The January transfer window was always going to be critical. However, despite the first half of the campaign having exposed severe frailties at the back, Evra was the only defender signed and striker Jordan Hugill was the only permanent capture.

Then, after José Fonte moved to China in February, the issues at the back were exacerbated when Winston Reid picked up a knee injury against Swansea City, ruling him out for the rest of the season. Two weeks later, James Collins injured his hamstring in a friendly win over Dagenham & Redbridge.

At the end of January, Moyes had all three of those players, but considering that Collins, Fonte and Reid are 34, 34 and 29 respectively and have all had their fair share of injuries, it would have been prudent to prioritise the signing of a centre-back. Failure to do so has contributed to the team’s continuing woes.

Coming out the other end of the window without having strengthened with defenders or defensively minded midfielders helped shape a bleak prognosis for the rest of the season, worsened by losing four of their next five games after the deadline.

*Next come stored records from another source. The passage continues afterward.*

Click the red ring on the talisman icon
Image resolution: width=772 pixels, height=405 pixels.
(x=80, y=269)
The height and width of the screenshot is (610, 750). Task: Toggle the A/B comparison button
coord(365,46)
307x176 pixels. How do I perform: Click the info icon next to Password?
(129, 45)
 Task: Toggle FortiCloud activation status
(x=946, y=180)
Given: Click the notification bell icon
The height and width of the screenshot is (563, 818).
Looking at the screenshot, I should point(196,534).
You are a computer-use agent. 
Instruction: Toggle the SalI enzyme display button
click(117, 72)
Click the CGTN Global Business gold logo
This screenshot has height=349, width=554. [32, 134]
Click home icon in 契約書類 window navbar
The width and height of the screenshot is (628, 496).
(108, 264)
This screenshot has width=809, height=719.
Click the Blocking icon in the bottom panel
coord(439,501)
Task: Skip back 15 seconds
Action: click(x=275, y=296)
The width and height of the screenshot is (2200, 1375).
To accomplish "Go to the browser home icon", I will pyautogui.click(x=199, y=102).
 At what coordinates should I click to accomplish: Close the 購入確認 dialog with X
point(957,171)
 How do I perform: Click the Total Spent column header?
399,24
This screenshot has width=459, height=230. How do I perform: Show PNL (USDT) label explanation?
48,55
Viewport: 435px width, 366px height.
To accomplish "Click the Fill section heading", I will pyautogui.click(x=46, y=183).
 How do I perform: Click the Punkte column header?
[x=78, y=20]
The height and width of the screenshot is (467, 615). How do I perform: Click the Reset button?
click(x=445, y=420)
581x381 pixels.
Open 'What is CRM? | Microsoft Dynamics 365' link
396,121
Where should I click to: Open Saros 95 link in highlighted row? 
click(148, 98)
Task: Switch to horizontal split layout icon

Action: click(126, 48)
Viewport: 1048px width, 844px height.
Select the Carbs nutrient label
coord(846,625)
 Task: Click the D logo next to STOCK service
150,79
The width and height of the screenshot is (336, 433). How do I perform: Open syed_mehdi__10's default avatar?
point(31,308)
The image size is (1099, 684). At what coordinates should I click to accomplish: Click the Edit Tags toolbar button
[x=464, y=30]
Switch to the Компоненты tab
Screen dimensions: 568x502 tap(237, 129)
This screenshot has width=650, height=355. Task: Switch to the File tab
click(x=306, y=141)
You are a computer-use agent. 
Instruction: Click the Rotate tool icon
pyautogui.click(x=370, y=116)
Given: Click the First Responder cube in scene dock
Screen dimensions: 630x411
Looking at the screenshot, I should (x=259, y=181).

Yet, for all the doom and gloom that has engulfed the club both on and off the field this season, resentment towards the board as intense as ever, they’re still just about hanging in there.

The common theme throughout the Bilić and Moyes eras is the board. Sullivan, Gold and Karren Brady, who have been lambasted for everything from transfer window ineptitude to meeting with the notorious Inter City Firm hooligan firm, have driven the club to the cliff’s edge, with relegation to the second tier a distinct possibility less than two years after moving into the London Stadium.

The new stadium was supposed to mark a new chapter in the club’s era. It was supposed to be the cradle of exciting football as the club pushed to break into the top six. Instead, it has often seemed like a concrete wasteland, with empty seats and broken fans and even nightmarish scenes of pitch invasions as unrest spilled over onto the pitch against Burnley in March.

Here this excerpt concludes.